Journalists Cullen Crozier, Brittany Guyot and Holly Moore won the Canadian Association of Journalists (CAJ) Open Broadcast Feature award for their documentary “Broken Circle” in this year’s competition.
The APTN Investigates episode follows day school survivors Abraham Parenteau and George Munroe as they fight for recognition of the Duck Bay, Man. school which had been left off of any federal settlement agreement.
They travel back to the tiny community and relive the horrific abuse they say they suffered at the hands of the Roman Catholic school in the 1950s and is not included in any settlement.
“Just the fact that Abraham Parenteau and George Munroe were willing to go into detail about some of the most traumatic moments of their lives took great bravery on their part,” said reporter Cullen Crozier, “They didn’t hold anything back and the courage they showed in speaking out and seeking justice for the other survivors is something that will always stay with me,”
APTN identified more than 680 institutions that were rejected from both the Indian Residential Schools and Day Schools settlements. These were run by provinces, First Nations, private homes and religious orders.
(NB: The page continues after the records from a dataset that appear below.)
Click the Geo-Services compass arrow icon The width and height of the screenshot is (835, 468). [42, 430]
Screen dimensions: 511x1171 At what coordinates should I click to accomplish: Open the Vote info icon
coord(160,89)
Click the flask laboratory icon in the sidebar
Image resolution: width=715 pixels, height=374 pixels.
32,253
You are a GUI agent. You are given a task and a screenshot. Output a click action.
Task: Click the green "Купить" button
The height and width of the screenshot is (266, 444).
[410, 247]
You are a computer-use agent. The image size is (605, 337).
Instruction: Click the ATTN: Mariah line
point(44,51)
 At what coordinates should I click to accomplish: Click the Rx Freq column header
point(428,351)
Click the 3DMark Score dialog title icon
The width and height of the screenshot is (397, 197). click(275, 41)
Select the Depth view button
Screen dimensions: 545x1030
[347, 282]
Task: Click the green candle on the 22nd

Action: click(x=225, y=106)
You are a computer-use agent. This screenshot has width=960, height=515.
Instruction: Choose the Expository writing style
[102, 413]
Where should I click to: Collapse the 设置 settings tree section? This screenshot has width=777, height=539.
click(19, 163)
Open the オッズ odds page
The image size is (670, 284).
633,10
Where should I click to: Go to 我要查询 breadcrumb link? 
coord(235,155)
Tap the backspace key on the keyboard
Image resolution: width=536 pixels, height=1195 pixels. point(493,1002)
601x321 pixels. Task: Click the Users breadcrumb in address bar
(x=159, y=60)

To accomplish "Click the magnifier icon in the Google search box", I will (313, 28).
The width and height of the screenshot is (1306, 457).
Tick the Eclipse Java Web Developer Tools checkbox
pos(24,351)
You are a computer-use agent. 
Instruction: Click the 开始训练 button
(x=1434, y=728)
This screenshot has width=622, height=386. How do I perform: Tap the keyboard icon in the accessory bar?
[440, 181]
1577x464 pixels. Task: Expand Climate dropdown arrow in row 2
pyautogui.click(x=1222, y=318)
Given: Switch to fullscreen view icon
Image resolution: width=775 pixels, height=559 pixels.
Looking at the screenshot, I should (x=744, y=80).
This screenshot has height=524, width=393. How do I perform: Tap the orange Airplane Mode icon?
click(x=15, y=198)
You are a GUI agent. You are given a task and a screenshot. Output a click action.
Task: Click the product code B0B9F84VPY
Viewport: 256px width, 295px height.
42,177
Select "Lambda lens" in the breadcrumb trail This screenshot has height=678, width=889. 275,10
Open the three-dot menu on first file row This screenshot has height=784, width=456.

Many were not researched by the federal government, declared to have “insufficient information” and therefore were left off the list.
“We felt that given it was still federal policies that led to the formation of these institutions initially, regardless of who was responsible for the day to day operation, that these stories deserved to be told with the same amount of care and respect as Canada’s Indian residential school era,” said Crozier.
Since the documentary aired, Abraham Parenteau, George Munroe and many of the former students of the Duck Bay are in the process of launching a class action lawsuit against the federal government that will encompass survivors of institutions left out of federal settlement agreements.
Both Crozier and Moore are previous recipients of CAJ awards while this is a first time win for Guyot. She was last year’s winner of the CAJ/APTN Indigenous Investigative fellowship and is now a reporter with the team.